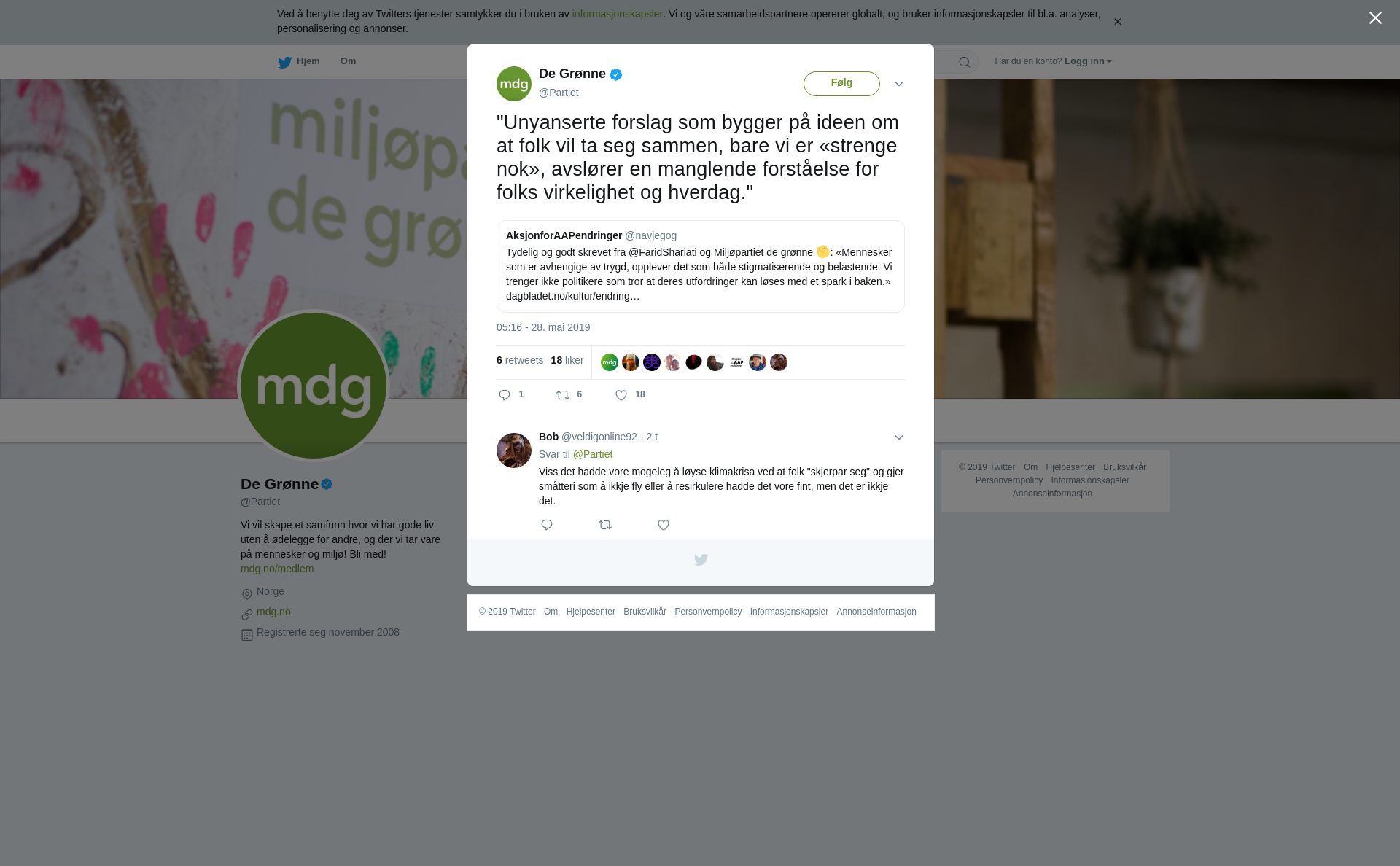This screenshot has width=1400, height=866.
Task: Click the Twitter bird icon next to Hjem
Action: click(284, 62)
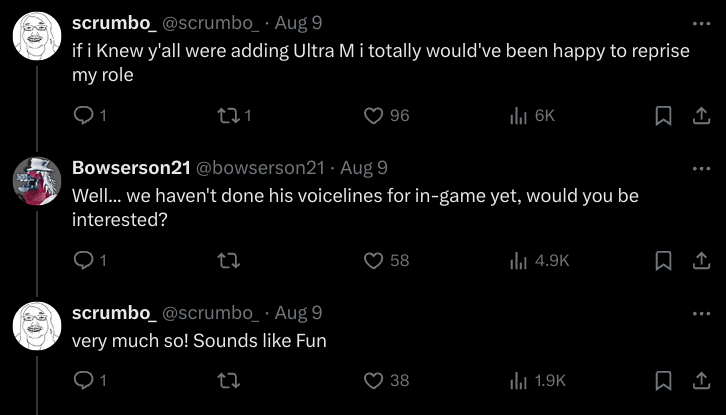The width and height of the screenshot is (726, 415).
Task: View analytics of the 1.9K views tweet
Action: 519,380
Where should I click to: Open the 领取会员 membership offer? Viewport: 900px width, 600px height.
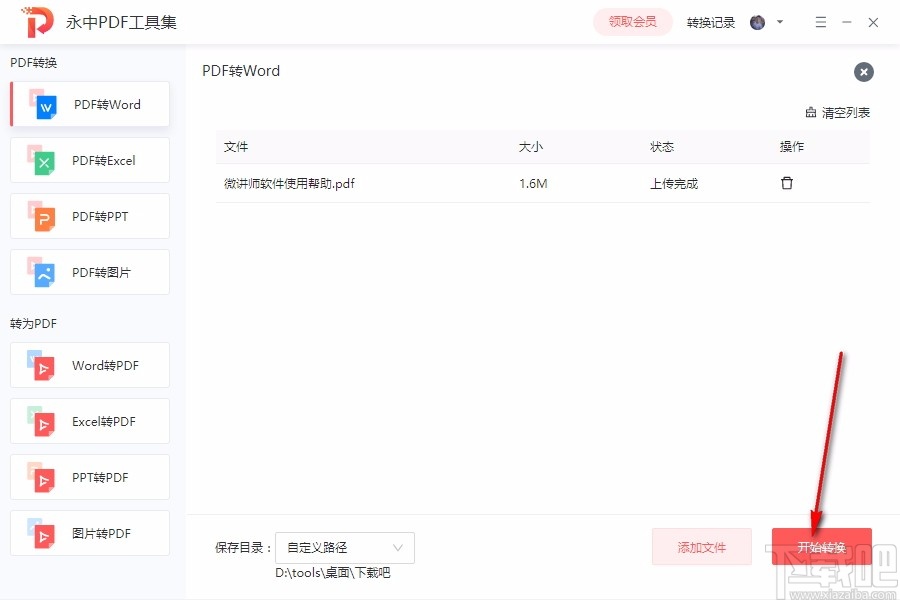632,21
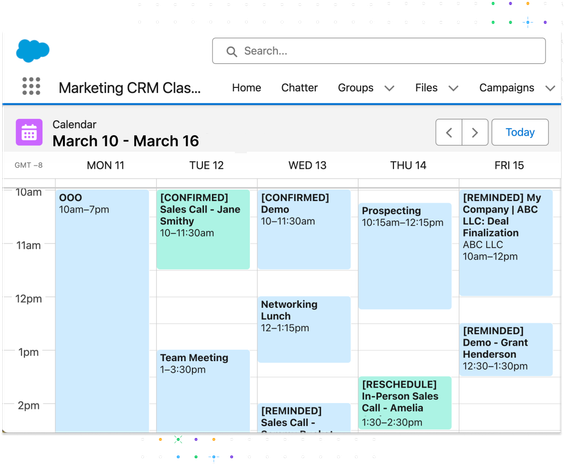This screenshot has width=564, height=466.
Task: Expand the Campaigns menu chevron
Action: click(x=550, y=88)
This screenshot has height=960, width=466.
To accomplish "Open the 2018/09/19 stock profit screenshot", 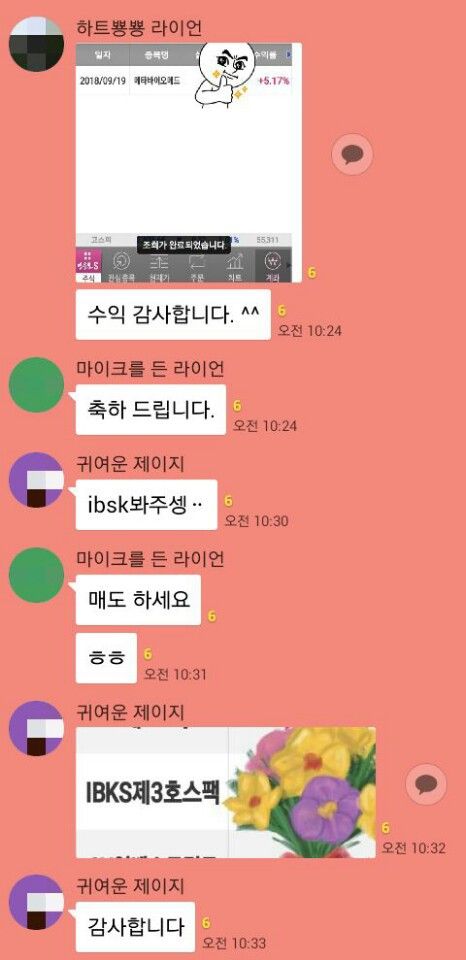I will pos(189,162).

★ ★ ★

WRITTEN EXERCISE
Can you rewrite the material, from its first line through the line containing "Action: click(x=550, y=88)" (that line included), as a Markdown table with the columns Row and Line, one numbered row per line, skipping blank lines and leaving the pictures out?

EXERCISE OUTPUT
| Row | Line |
|---|---|
| 1 | This screenshot has width=1400, height=866. |
| 2 | Task: Click the Twitter bird icon next to Hjem |
| 3 | Action: click(284, 62) |
| 4 | The width and height of the screenshot is (726, 415). |
| 5 | Task: View analytics of the 1.9K views tweet |
| 6 | Action: 519,380 |
| 7 | Where should I click to: Open the 领取会员 membership offer? Viewport: 900px width, 600px height. |
| 8 | 632,21 |
| 9 | This screenshot has width=564, height=466. |
| 10 | Task: Expand the Campaigns menu chevron |
| 11 | Action: click(x=550, y=88) |